◆ Exercise instructions
In the forum thread below, what elevation level does the quoted post recommend staying close to when gathering the wood?

== Selected text

You could leave it at that which would be more than appropriate for the age or if she really is an overachiever you could take it further and compare it to known values of the species density, actually burn stuff and share the observations, the sky and her actual interest after building something as a foundation will determine when she feels it's time to stop.

My main suggestion is to keep it fun as you help to keep her focused.  Doing one thing well and sharing that one thing well is better than doing 5 things 1/2 heartily.  

pen


----------



## Mrs. Krabappel (Dec 14, 2011)

Don't make me break out the ruler


----------



## rwhite (Dec 14, 2011)

rwhite said:
			
		

> 1. is she going to compare a given volume of wood or will it be based on weight? I would stick to volume as it is easier to measure displacement without worry of water weight throwing off the project.
> 
> 2. Generally in Prescott those species can be found in relatively close proximity (don't have to worry about different climatic zones) to each other so you could cut green and weigh then oven dry and weigh to determine moisture content. If it were me I'd stick as close to the 5000 ft elevation level as that is the most common regime that all these species are likely to occur. I know that cutting green wood is illegal in AZ but I would stick to pieces 3-4" in diameter. If it concerns you cutting it, go down to the FS office and they will give you a free permit to harvest a few pieces for this.
> 
> ...



Just to add to this: I would walk her through the steps explaining how objects placed in water displace it and what it means. Then give an appropriate level discussion on weather and climate and whay certain trees grow where they do etc. The whole point is whatever you decide to the main emphasis is to make a teaching moment out of every step and make it fun.


----------



## Mrs. Krabappel (Dec 14, 2011)

Density would be pretty easy to measure by using displacement to determine the volume.     I like it.   She can use the densities to predict the outcome, without getting into a hairy mess of variables.

====
== Dataset rows

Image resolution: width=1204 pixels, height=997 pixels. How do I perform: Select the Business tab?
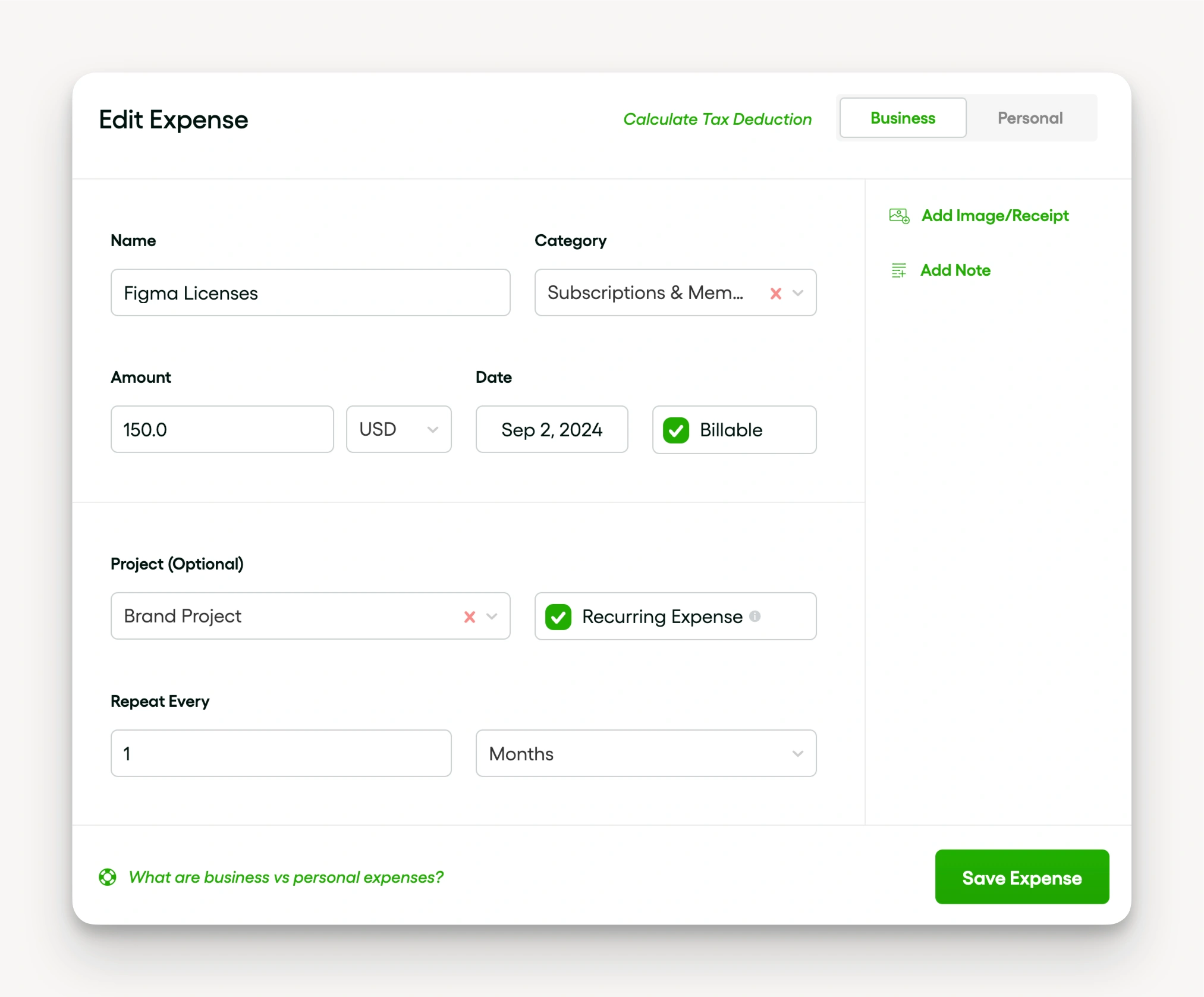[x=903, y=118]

====
== Dataset rows

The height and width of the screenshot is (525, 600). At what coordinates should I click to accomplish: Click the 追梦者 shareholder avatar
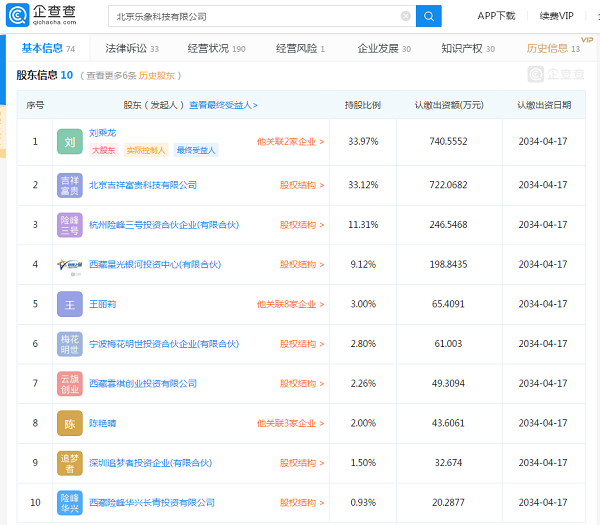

====

◆ Written answer
The 5000 ft elevation level.